Para explicar esta teoría a párvulos (vale que seamos muy inteligentes que había cosas que se nos
atragantaban), completaban en texto con unos dibujos en dónde podíamos ver como una jirafa del
tamaño de un caballo, que conseguía adaptarse (esto es, alargarse el cuello) hasta alcanzar la hojas que
estaban en lo alto de un árbol. Esta habilidad adquirida, a través de “la herencia de los caracteres
adquiridos”, era transmitida a sus descendientes, por lo que, a partir de ese momento, nacerían con
cuello largo. Si está teoría carece de vigencia a día de hoy, ¿por qué la seguimos aplicando en el mundo
de los Recursos Humanos?
Si una jirafa adquiere una habilidad, es lógico que sus crías no la tengan sino la desarrolla por sí mismas.
Esta parte la tenemos clara, pero no la tenemos en cuenta. Si un sujeto a lo largo de su vida, ha
conseguido llegar a cierta posición en la organización, adquirir ciertas cualidades empresariales y de
liderazgo… que nos hace pensar que sus crías tendrán las mismas. ¿Por qué le damos esas
oportunidades a la descendencia que no merecen? ¿Por qué les bajamos el listón? Creo que usted y yo
conocemos la respuesta, y poco o nada tiene que ver con los principios de igualdad, mérito y capacidad.
Vivimos en la sociedad del nepotismo, la sociedad del parentelismo, la sociedad dónde pesan más un
buen apellido que un buen savoir-faire. En un entorno en el que las oportunidades están contadas con los
dedos de la mano, preferimos basarnos en lo malo conocido con el fin de ganar enteros ante el
progenitor A.
Cuando participaba en los procesos de selección, en los orígenes de los tiempos, más que los méritos
que me mostraban en el currículo (que son fundamentales), procuraba intentar indagar en el camino
seguido para adquirir esas habilidades; saber dónde estaba el punto de partida del candidato, y como ha
sido el camino que ha tenido que recorrer hasta llegar a optar a ese puesto de trabajo; ese recorrido
marca el carácter. Cuanto más difícil resulte alcanzar una meta, más se desarrolla el individuo. Esto no
es otra cosa más que aplicar el principio jurídico de igualdad: tratar igual a los iguales y desigual a los
desiguales. Principio que cuando se trata del hijo del jefe, se obvia de forma general.

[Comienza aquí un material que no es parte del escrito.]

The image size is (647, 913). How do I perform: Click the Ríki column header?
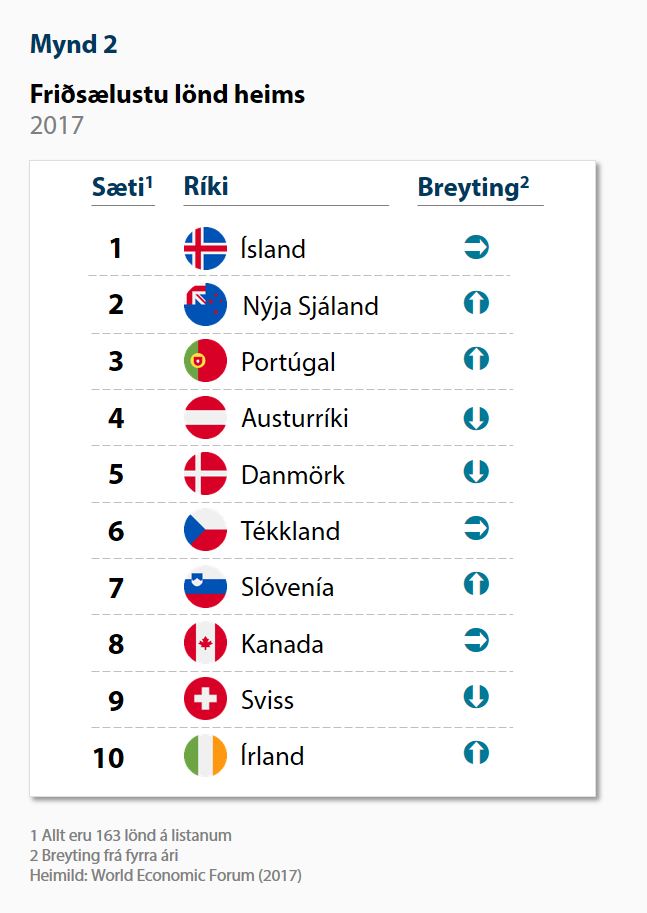click(206, 187)

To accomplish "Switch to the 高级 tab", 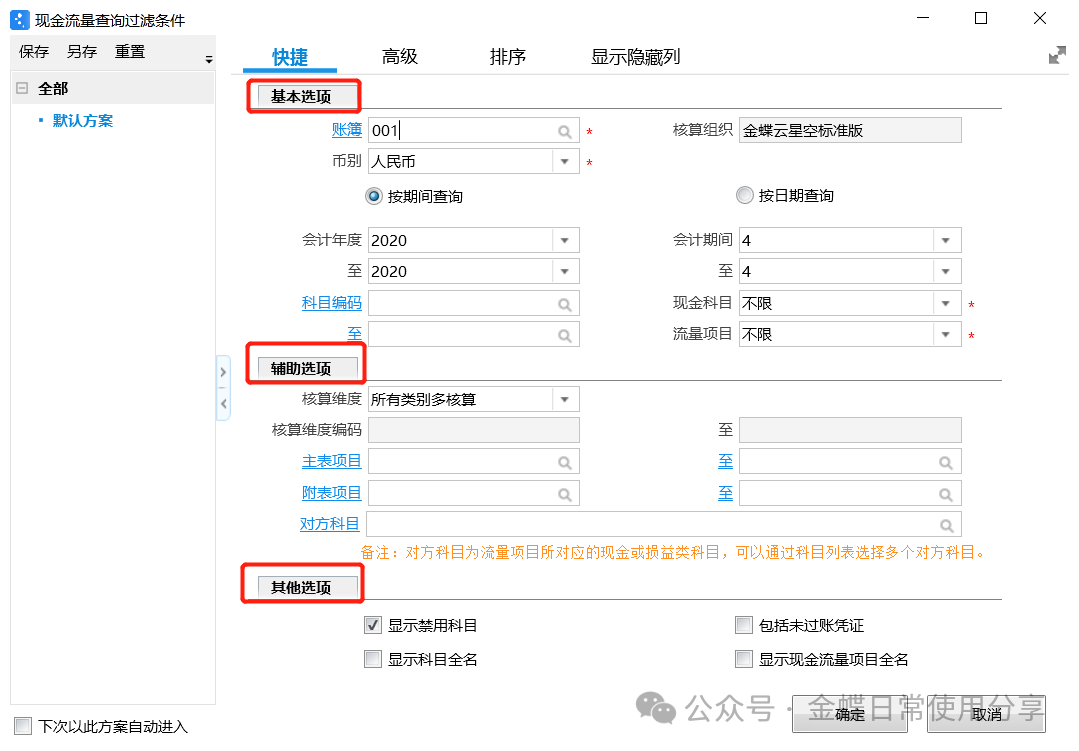I will click(399, 57).
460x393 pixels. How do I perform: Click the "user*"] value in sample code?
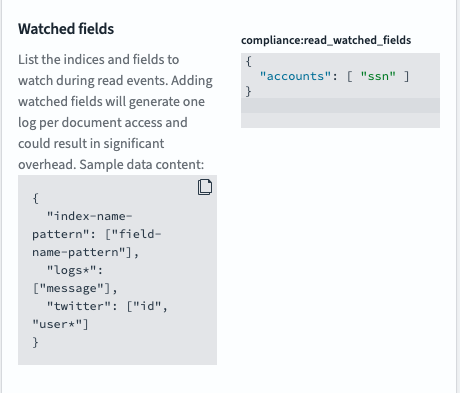[x=60, y=324]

Con este post no intento desmerecer a los hijos de los mandamases, Dios me libre, seguro que sus
innumerables masters de universidades de prestigio o las interminables estancias en Cambridge
estudiando inglés no han caído en terreno yermo. Pero de la misma manera que las jirafas con nacen
con el cuello largo porque sí, el talento no se instalará entre nuestras habilidades por mera herencia
genética, por mucho que el señor Lamarck intente convencernos de lo contrario.